Besides producing a paralyzing fear of missing the one glaring main point of a text, it also resulted in a whole lot of digging behind the text. There was a great need to determine the psychology of an author and the context of his audience. Only after a heavy investigation of the “behind the text” history could a preacher or interpreter then read the actual words of the Bible correctly.
Conservatives insisted upon the grammatical-historical approach in response to the historical-critical approach–which assumed the Bible was a jumble of poorly stitched together folklore. More recently, they have clung to it to resist the post-modern reader-response hermeneutic.
As I said in the opening, conservatives have made their bed, now we are being laid to rest in it. In the past ten years, several writers and pastors have employed these very methods arguing contra orthodoxy–using a grammatical-historical approach to interpretation.
How can this be, one might ask? Consider Rob Bell’s writings. He is nothing if not grammatical-historical. He does a great job explaining the historical context behind Scripture passages (as he’s sussed it out). He’s also adept at explaining the context that shaped the meaning of key words in Scripture–how they would have sounded to the original audience. Evangelicals have had a difficult time explaining to common Christians why Bell’s interpretative methods are wrong–because he largely does the same thing they do, just with a different end result.
Even more troubling to evangelicals are writers like Matthew Vines. Many of them also employ a grammatical historical approach. Using the scientific hermeneutical method–(1) exegete, (2) interpret, (3) apply–they input one text and output one specific meaning. The problem is that the one meaning they output does not jibe with orthodoxy or conservative Evangelicals. What results is two camps fighting over which one meaning is actually intended by the author.
For example, in interpreting the story of Sodom and Gomorrah, they will revisit the cultural context and structure of the story, interpret the passage accordingly, and find that the main point is about the devaluing of human life, not the condemnation of homosexuality. They champion this one meaning while most evangelicals cling to their approved orthodox interpretation.
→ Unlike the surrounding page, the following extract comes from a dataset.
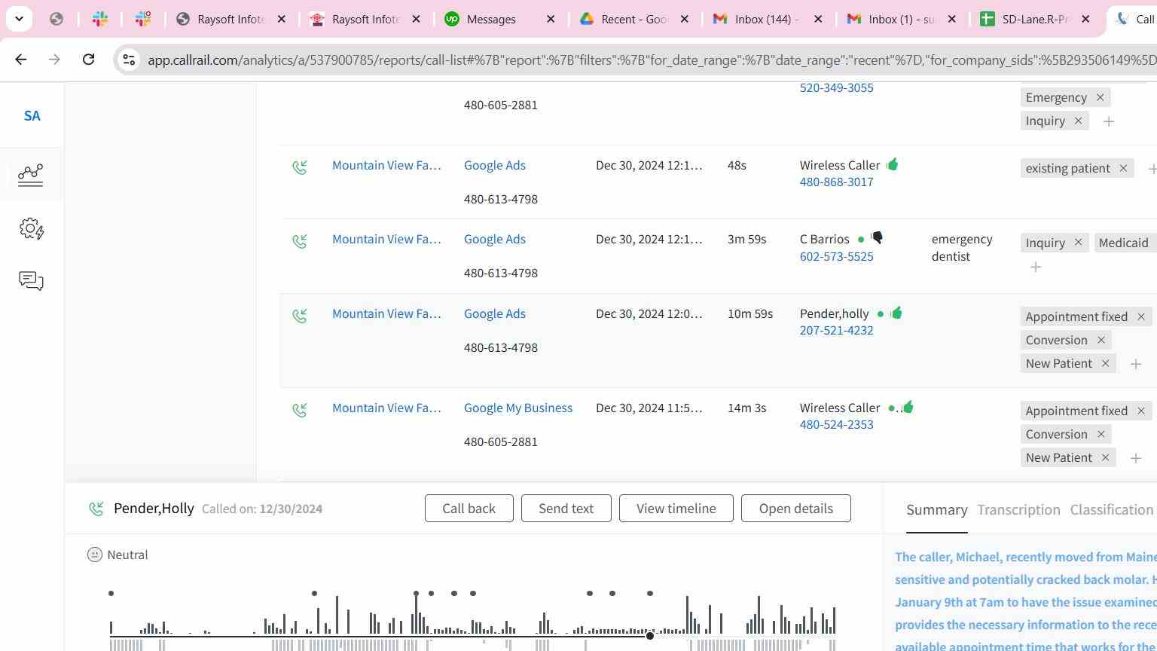The height and width of the screenshot is (651, 1157).
Task: Remove the Emergency tag
Action: 1100,97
It’s a fools game. We’ve set ourselves up. If every text has only one author-intended meaning, all that anyone has to do is prove that that one meaning is something different. Vines et al win when we insist that every passage has only one meaning. All that anyone must do to unravel orthodoxy is provide and prove one alternative meaning to supplant the commonly accepted meaning. When it’s your one interpretation vs. my one interpretation, everyone loses.
What we must realize is that no passage of Scripture can be boiled down to one meaning. God did not multiply words for simple rhetorical flourish. If a passage could be completely summarized in one sentence, that sentence would be Scripture and not the passage. When we insist that a story has only one meaning, we flatten Scripture, and we limit the Spirit. Here’s a novel thought: why can’t Sodom and Gomorrah be about homosexuality…and about the the devaluing of human life? Could it be that a story has two meanings? Three meanings? Four?
The thing about narrative is that it resists rigid summation. There is a reason 75% of the Bible is in narrative form. Stories are necessarily thick. The way to honor God’s Word is not to insist on a one passage/one meaning approach. It is to celebrate all of the meanings that arise from a careful reading of the actual words of Scripture. We must resist treating interpretation like a scientific method. The Spirit is not quantifiable. He worked in guiding the pens of the authors of Scripture (2 Peter 1:20-21), and he works in the hearts of Jesus’ disciples to guide them to find God’s truth in those words (John 16:13-14).
As we read the words of Scripture, our objective is not to enter the mind of the original audience or the author, but to hear the authors as God speaks to us through them. We must allow the Spirit to fill our hearts and minds. Through the Word he works to incorporate us into that great cloud of witnesses. God is uniting all things to himself through Christ, and he knits together the body of Christ by allowing them to give and receive the Word of God with one another. Our main objective is not to mine a meaning from Scripture but to be drawn into the New Creation where the Spirit is magnifying the Risen Son to the glory of God the Father.
Orthodoxy is not about protecting long held interpretations, but about communing with saints of old. These saints beckon us through the Spirit to hold out hope for the day when faith will become sight and our Savior will return to unite all of his people with all of the heavens and earth forever.